Dwolla, a payments startup, used to say it was setting “a new precedent for the payments industry” when it came to data security.
Oops.
The Des Moines, Iowa-based company was hit with a $100,000 fine from the Consumer Financial Protection Bureau (CFPB) over data security issues, the CFPB announced yesterday (March 2).
From December 2010 to 2014, Dwolla told customers that its data security was better than industry standards, that the company encrypted all sensitive personal information, and that mobile apps that use Dwolla would be secure, too.
But the CFPB says that Dwolla didn’t encrypt all of its customers’ personal data, didn’t “exceed” or “surpass” industry standards, and didn’t meet the Payment Card Industry Data Security Standard—which focuses on data security.
It’s the first case where the CFPB has cracked down on data security, and one of the rare fines levied on fintech companies in general. The CFPB recently announced a new policy where startups can apply for a no-action letter, which essentially protects startups from regulatory scrutiny for a period of time. The regulatory agency did fine PayPal $10 million over concerns about its credit product in May 2015.
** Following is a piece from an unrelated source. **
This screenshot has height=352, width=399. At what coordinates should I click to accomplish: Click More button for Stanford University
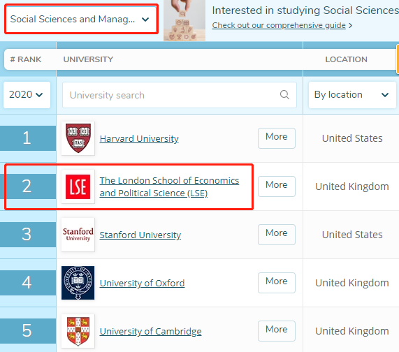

Dwolla responded to the complaints with a lengthy blog post outlining its current security protocols.
The regulator also noted that Dwolla didn’t do a great job of educating employees about security, either. According to a copy of the complaint, the payments startup issued a security test by a third-party company in December 2012, where employees would be sent a phishing email with a suspicious URL inside.
“Nearly half of Respondent’s employees opened the e-mail, and of those, 62% of employees clicked on the URL link. Of those that clicked the link, 25% of employees further attempted to register on the phishing site and provided a username and password,” the complaint read.
Phishing attacks have caused major hacks recently, including the Sony cyberattack.